AFTER OWNER'S DEATH IN SOME CASES

Senate Bill 831 (Substitute S-2)

Sponsor:  Sen. Mike Nofs

House Committee:  Tax Policy

Senate Committee:  Finance

Complete to 9-30-14

A SUMMARY OF SENATE BILL 831 (S-2) AS PASSED BY THE SENATE 6-5-2014

Senate Bill 831 would amend Section 7cc of the General Property Tax Act to allow for the Principal Residence Exemption (PRE) to remain on a home for up to three years after the owner's death if certain conditions are met.  The PRE exempts a homeowner from the local school district's school operating millage, typically 18-mills.  When the property ceases to be a principal residence, the owner must alert the local tax collecting unit to this change within 90 days, and the exemption then expires at the end of the calendar year.  This also applies following the death of the owner and subsequent conveyance.
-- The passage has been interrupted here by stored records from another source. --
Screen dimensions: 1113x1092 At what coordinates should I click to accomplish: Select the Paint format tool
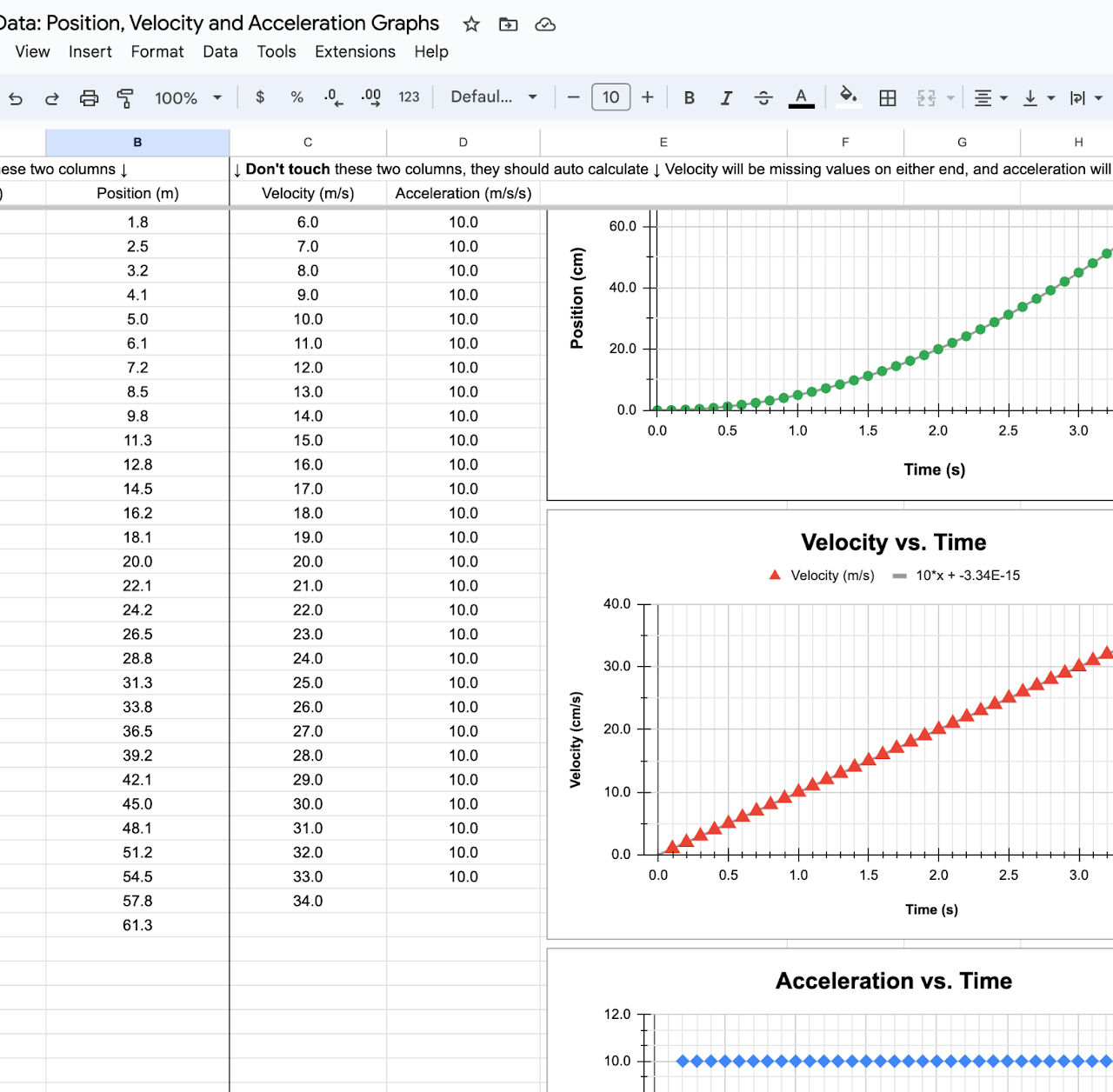tap(125, 97)
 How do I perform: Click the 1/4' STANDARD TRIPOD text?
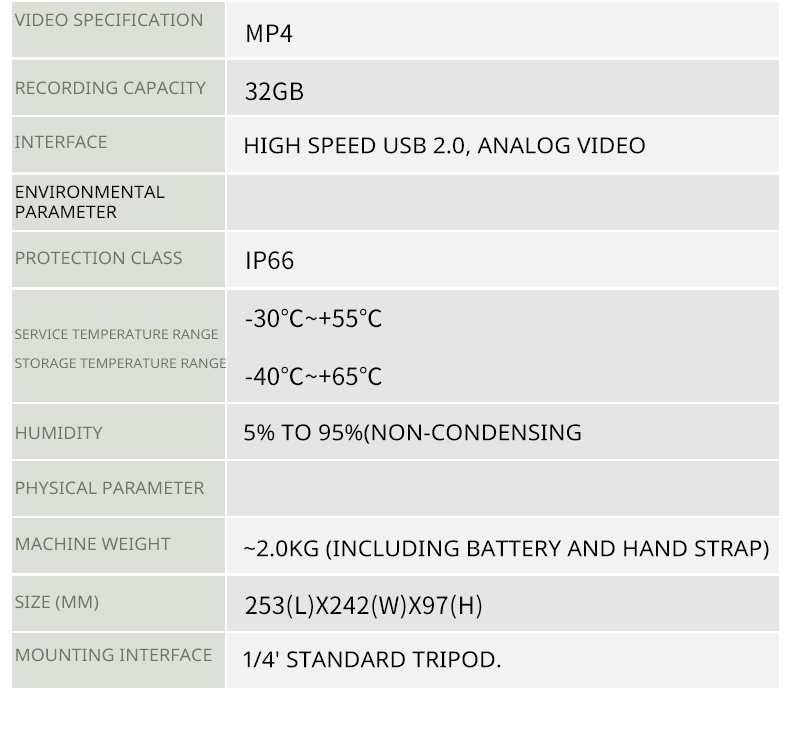click(372, 660)
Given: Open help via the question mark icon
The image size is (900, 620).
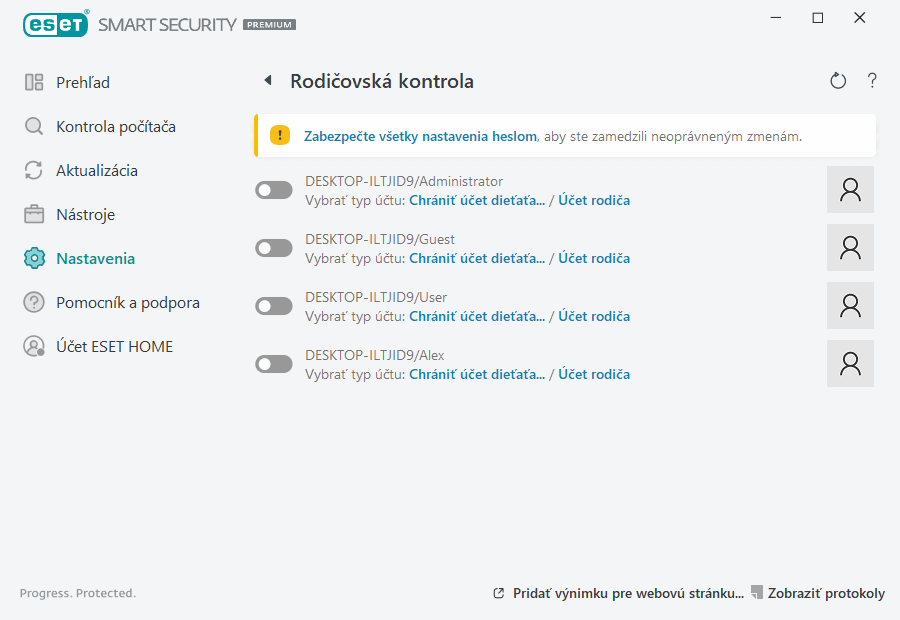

If the property has been conveyed to the current owner by will or intestate succession by someone related by blood or affinity to the first degree, Senate Bill 831 would allow the new owner to retain the existing PRE for up to three years if the property is for sale, and is not leased nor used for any commercial or business purposes.  The owner will file a conditional rescission form with the local tax collecting unit, as prescribed by the Department of Treasury, in order to retain the exemption.  This PRE would be in addition to an existing PRE on the new owner's own principal residence.

MCL 211.7cc

FISCAL IMPACT:

As written, the bill could increase School Aid Fund (SAF) expenditures by an unknown amount, if local school operating revenues fall below per-pupil guarantees.  The increase in SAF expenditure would depend on the reduction in local school operating revenues, which would be determined by the number of properties affected by the bill, their particular characteristics (mills assessed, taxable value, etc.), and the overall health of the housing market (which could affect the average time it takes to sell a home).

                                                                                                                       

                                                                                                  Fiscal Analyst:   Adam Desrosiers

This analysis was prepared by nonpartisan House staff for use by House members in their deliberations, and does not constitute an official statement of legislative intent.